Tuesday, March 27, 2007

Assembling Your Quilt: Cutting, Measuring Margins, Ironing, and Piecing

So you've figured out your quilt design and bought your supplies. Now, it's time to assemble it all together. You can buy an expensive rotary cutter and board to cut the fabric, or you can use a ruler and mark out patches yourself. Then measure and mark 1/2-inch margins.

Line up the fabric's sides, where it tends to be straight and not where the store cut the fabric, which is not as reliably even. Then place your block on top and mark where you need to cut. You'll get a long strip. Just lay your paper pattern on top of the strip again and mark off the side seams. This gives me pretty straight and even blocks.

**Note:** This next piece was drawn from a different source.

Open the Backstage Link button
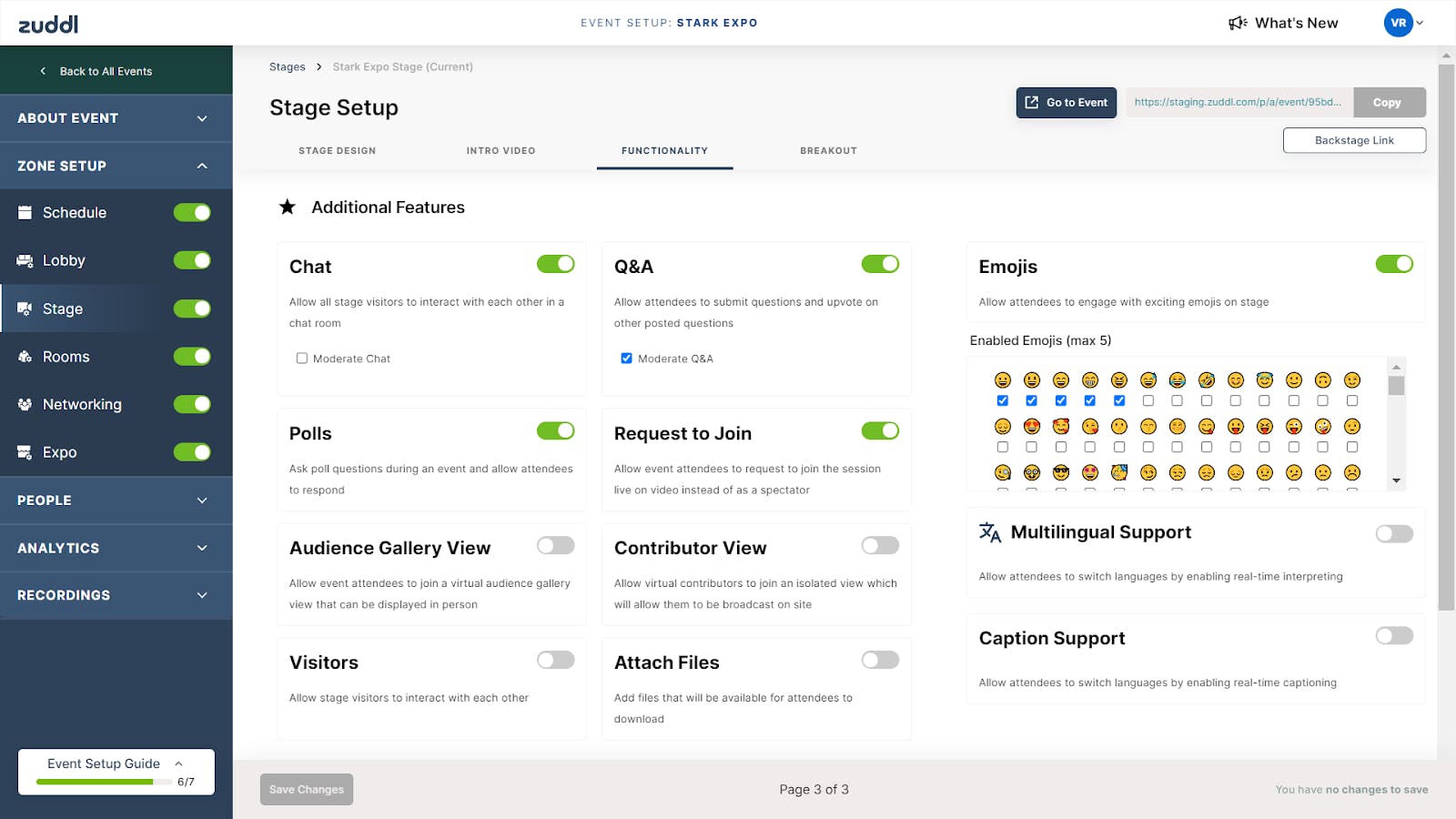Image resolution: width=1456 pixels, height=819 pixels. (1354, 140)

After you've cut all the blocks you'll need, it's time to figure out where to sew it all together. Fold your paper pattern where the 1/2-inch mark is and trace it with either a pencil or pen. You can buy special fabric pens that fade in the wash. I've used black ink pens on light colors and since it's on the inside, it doesn't show anyway.

Trace each side of the block. Then when you piece two blocks together, you only have to line up where you've traced the 1/2-inch margins to figure out where to sew. The 1/2-inch margins comes in handy when you have to iron the seams flat. The typical 1/4-inch margin means lots of burned fingers. I work horizontally, stitching two entire rows at a time before ironing them. Then I stitch the two rows together. Iron again. Also iron the topside to make sure the fabric and seams remain flat.
So as you can see below, I have my plain inner border, a row of sashing, and my first row of blocks.
Pin them together by lining up the seams, don't worry too much about whether one block may be slightly bigger than the other. I just pinch in the fabric of the blocks a little bit when I'm sewing so that the seams are still aligned.
This is what the backside looks like. Notice each row has been ironed flat, and as you start piecing together several rows, you need to iron it flat again.
This is what it looks like in front. Notice the even seams? And the black pen marks don't show on this light fabric so no need to buy special fabric pens either.
As for pinching in the fabric a bit, just as long as the seams line up? On the right side of the blue flower, you'll see where the fabric was pinched in to keep the seams straight.
Here's the zoomed out shot. That pinched fabric is beside the acorn-looking corner block, beside the blue flower. See? Barely noticeable.
Here's more as you piece everything together.
Work horizontally and then vertically to make sure your seams line up.

4 comments:

  1. The dim sum piece is quite cute.

    ReplyDelete
  2. Hi there, I love your lil quilting blog here. I've looked everywhere it seems and for a tutorial for sewing I'd have to pay like $20. I found your blog and I'm so glad! I did TONS wrong on my boys quilt so I'm hoping this next one I'm starting will be a pretty as the one you have here (ha!). I didn't know ANY OF THIS STUFF! And thank you for keeping it simple and not using a bunch of huge words...I love the whole thing! I can't wait to get started!!!! THANK YOU! So much!
    Jenna, Ca.

    ReplyDelete
  3. Jenna,
    I'm so glad you found this useful. I didn't know if anyone cared about this stuff since it seems like pretty basic info to me. I'm sure your quilt will turn out wonderfully no matter what you do.